A truck bomb attack Oct. 14 in the capital city of Mogadishu killed more than 500 civilians and demonstrated the al-Qaida-linked group's ability to stage a large-scale attack, despite an intensive military offensive against them.
Keating said defeating the group requires both a military and political strategy and serious efforts to address issues that terrorists exploit, such as corruption and the lack of jobs and education opportunities for youth.
The more than 22,000-strong African Union force, known as AMISOM, receives a logistical support package from the United Nations, and gets additional funding from the European Union.
"AMISOM's continued presence will therefore be essential," Keating said. "Premature drawdown of AMISOM forces will be a gift to al-Shabab and risks undermining the gains that have been made, at great human and financial cost, over the last decade."
But Keating acknowledged that it is not viable for the force to stay indefinitely, and said the Somali security sector needs to prepare for a gradual handover of responsibility.
Somalia's U.N. envoy, Abukar Dahir Osman, urged council members to ease the arms embargo in place for more than two decades on the country.
"The existing arms embargo framework on Somalia is a major obstacle to an effective implementation of our ambitious security sector reform," Osman said.
The government has previously argued that the embargo needs to be fully lifted so the army can get the heavy weapons it needs to defeat al-Shabab.

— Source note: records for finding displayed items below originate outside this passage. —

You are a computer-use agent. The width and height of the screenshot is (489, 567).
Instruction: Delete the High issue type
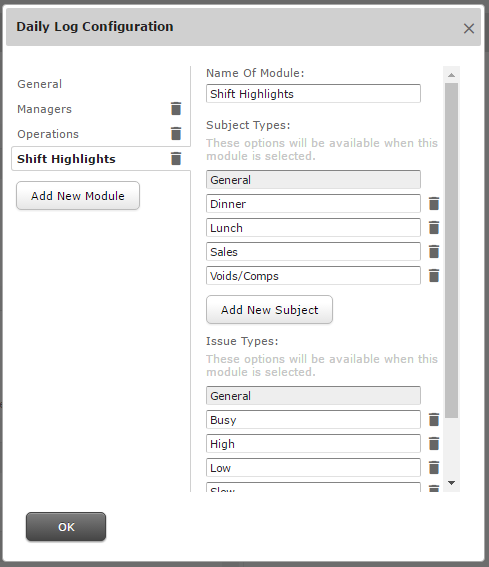point(434,444)

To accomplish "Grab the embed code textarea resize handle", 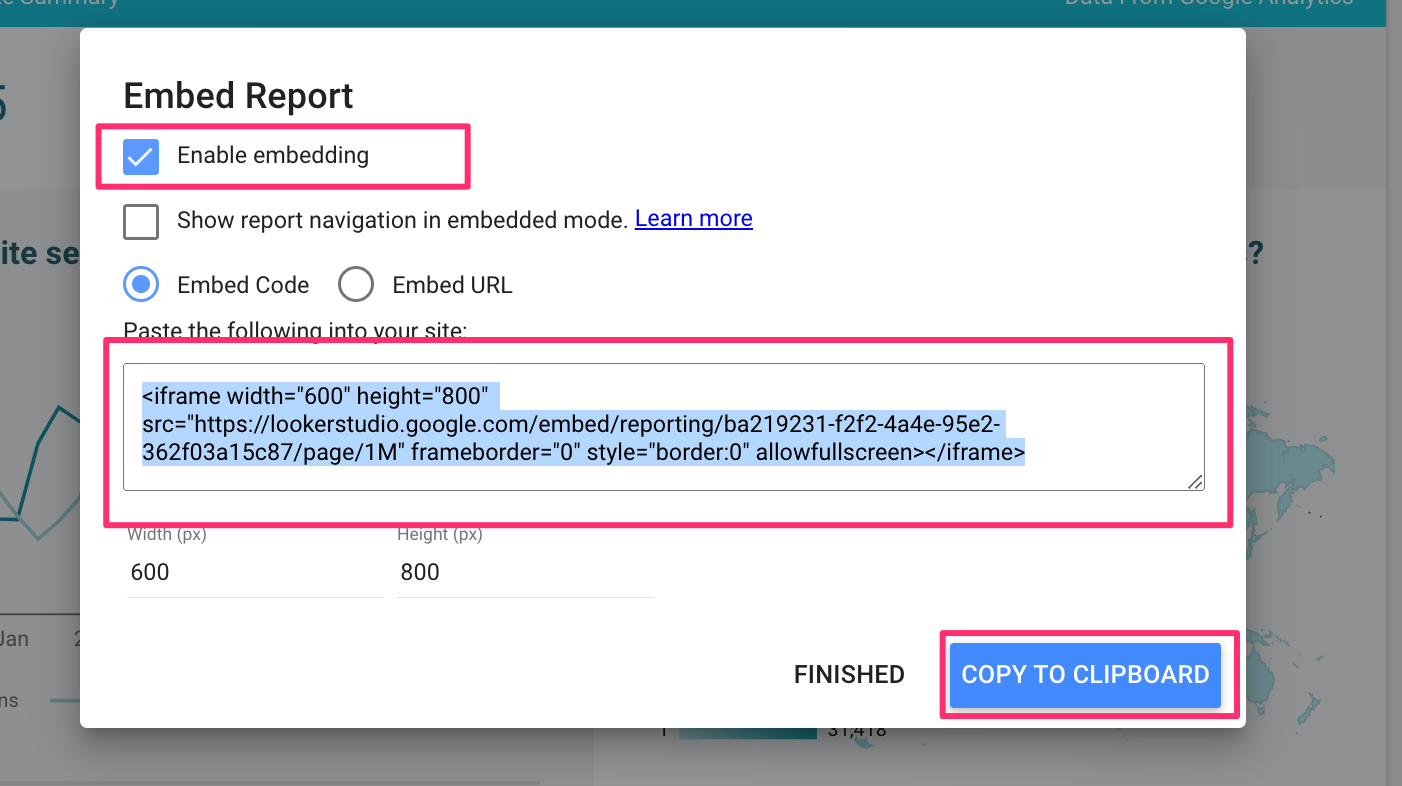I will (1195, 482).
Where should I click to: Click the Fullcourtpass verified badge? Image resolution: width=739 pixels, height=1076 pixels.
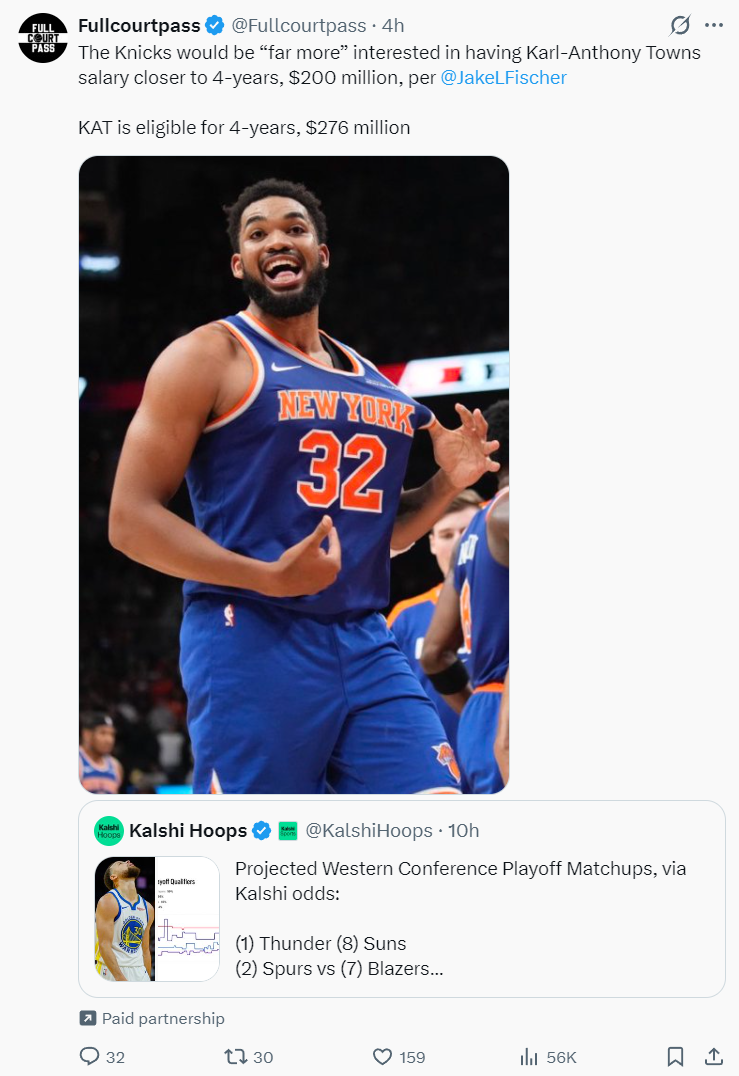(215, 25)
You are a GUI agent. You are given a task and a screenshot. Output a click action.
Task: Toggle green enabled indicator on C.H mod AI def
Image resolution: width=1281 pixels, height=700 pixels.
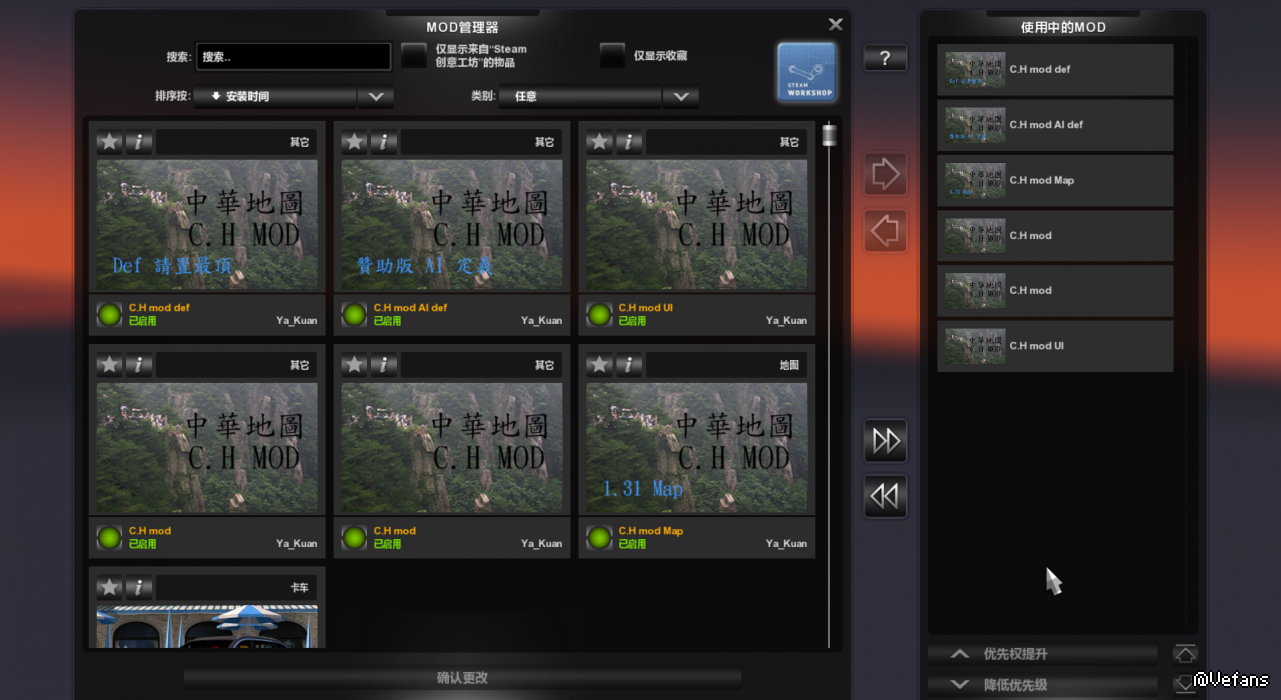tap(354, 315)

Keating also warned of potential violence between two autonomous regions in the country.
"There is a serious danger that long-standing disputes between Puntland and Somaliland, and in particular an armed standoff in Sool, could erupt into violence in the coming days, with potentially grave consequences," he said.
Both regions claim Sool as their own, which has previously led to violence.
The country is also grappling with a severe humanitarian crisis. Persistent drought and conflict have left 6.2 million people in need of assistance. More than 2 million people have been displaced from their homes.
"The risk of famine still looms," Keating warned.
The U.N. is seeking $1.6 billion to cope with the crisis this year.